In [1]:
# OpenGym CartPole-v0
# -------------------
# This code demonstrates use a full DQN implementation
# to solve OpenGym CartPole-v0 problem.
#
# Made as part of blog series Let's make a DQN, available at: 
# https://jaromiru.com/2016/09/27/lets-make-a-dqn-theory/
# 
# author: Jaromir Janisch, 2016

import random, numpy, math, gym, sys
from keras import backend as K
import tensorflow as tf  

#----------
HUBER_LOSS_DELTA = 1.0
LEARNING_RATE = 0.00025

#----------
def huber_loss(y_true, y_pred):
    err = y_true - y_pred
    cond = K.abs(err) < HUBER_LOSS_DELTA
    L2 = 0.5 * K.square(err)
    L1 = HUBER_LOSS_DELTA * (K.abs(err) - 0.5 * HUBER_LOSS_DELTA)
    loss = tf.where(cond, L2, L1)   # Keras does not cover where function in tensorflow 
    return K.mean(loss)

Using TensorFlow backend.


STATE_COUNT = 4: 
* $x$ - Position
* $\dot{x}$ - Velocity
* $\theta$ - Pole Angle
* $\dot{\theta}$ - Ang. Velocity

ACTION_COUNT = 2: 
* `LEFT` 
* `RIGHT`

**Brain**
---

$\\\$

The **`Brain`** class encapsulates the neural network. Our problem is simple enough so we will use only one hidden layer of 64 neurons, with ReLU activation function. The final layer will consist of only two neurons, one for each available action. Their activation function will be linear. Remember that we are trying to approximate the Q function, which in essence can be of any real value. Therefore we can’t restrict the output from the network and the linear activation works well.
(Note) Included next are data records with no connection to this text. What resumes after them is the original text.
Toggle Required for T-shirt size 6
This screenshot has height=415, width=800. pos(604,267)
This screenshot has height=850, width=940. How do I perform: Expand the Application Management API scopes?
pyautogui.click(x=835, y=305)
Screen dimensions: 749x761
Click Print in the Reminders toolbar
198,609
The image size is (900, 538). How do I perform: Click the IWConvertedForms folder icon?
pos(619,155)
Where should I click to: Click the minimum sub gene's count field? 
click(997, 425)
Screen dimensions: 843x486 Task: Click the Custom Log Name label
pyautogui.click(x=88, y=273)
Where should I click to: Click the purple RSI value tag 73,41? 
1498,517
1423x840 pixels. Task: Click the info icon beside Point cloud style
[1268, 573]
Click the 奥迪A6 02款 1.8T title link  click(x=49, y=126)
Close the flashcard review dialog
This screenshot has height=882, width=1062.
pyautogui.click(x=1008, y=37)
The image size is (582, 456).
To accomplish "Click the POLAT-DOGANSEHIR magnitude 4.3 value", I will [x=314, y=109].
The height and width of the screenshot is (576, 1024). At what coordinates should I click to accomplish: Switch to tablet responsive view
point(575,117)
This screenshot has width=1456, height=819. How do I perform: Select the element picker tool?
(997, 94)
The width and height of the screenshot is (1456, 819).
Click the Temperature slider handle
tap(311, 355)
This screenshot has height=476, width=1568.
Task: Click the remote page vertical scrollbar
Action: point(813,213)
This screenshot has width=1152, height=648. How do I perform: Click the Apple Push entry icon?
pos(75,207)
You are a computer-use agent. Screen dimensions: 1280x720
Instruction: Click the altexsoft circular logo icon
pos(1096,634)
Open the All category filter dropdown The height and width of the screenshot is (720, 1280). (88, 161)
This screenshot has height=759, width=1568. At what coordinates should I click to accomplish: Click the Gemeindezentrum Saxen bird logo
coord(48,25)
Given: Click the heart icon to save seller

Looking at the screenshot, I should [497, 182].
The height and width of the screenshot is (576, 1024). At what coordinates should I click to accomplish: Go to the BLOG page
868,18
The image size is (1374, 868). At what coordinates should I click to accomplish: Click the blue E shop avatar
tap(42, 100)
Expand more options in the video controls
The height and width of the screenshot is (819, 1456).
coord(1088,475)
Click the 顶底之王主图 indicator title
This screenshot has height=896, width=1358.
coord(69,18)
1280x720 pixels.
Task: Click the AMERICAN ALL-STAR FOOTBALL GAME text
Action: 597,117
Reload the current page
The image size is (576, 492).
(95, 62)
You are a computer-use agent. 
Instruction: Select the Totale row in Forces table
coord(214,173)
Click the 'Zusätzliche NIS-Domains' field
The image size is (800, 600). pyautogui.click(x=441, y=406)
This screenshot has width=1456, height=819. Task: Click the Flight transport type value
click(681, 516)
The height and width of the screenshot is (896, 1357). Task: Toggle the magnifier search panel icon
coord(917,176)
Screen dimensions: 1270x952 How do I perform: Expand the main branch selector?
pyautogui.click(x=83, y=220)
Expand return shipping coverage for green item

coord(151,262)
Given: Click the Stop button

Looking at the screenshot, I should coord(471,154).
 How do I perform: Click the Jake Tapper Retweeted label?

Instead of simple gradient descent, we will use a more sophisticated algorithm RMSprop, and Mean Squared Error (mse) loss function.

In [2]:
#-------------------- BRAIN ---------------------------
from keras.models import Sequential
from keras.layers import *
from keras.optimizers import *

class Brain:
    def __init__(self, stateCnt, actionCnt):
        self.stateCnt = stateCnt
        self.actionCnt = actionCnt

        self.model = self._createModel()
        self.model_ = self._createModel() 

    def _createModel(self):
        model = Sequential()

        model.add(Dense(units=64, activation='relu', input_dim=stateCnt))
        model.add(Dense(units=actionCnt, activation='linear'))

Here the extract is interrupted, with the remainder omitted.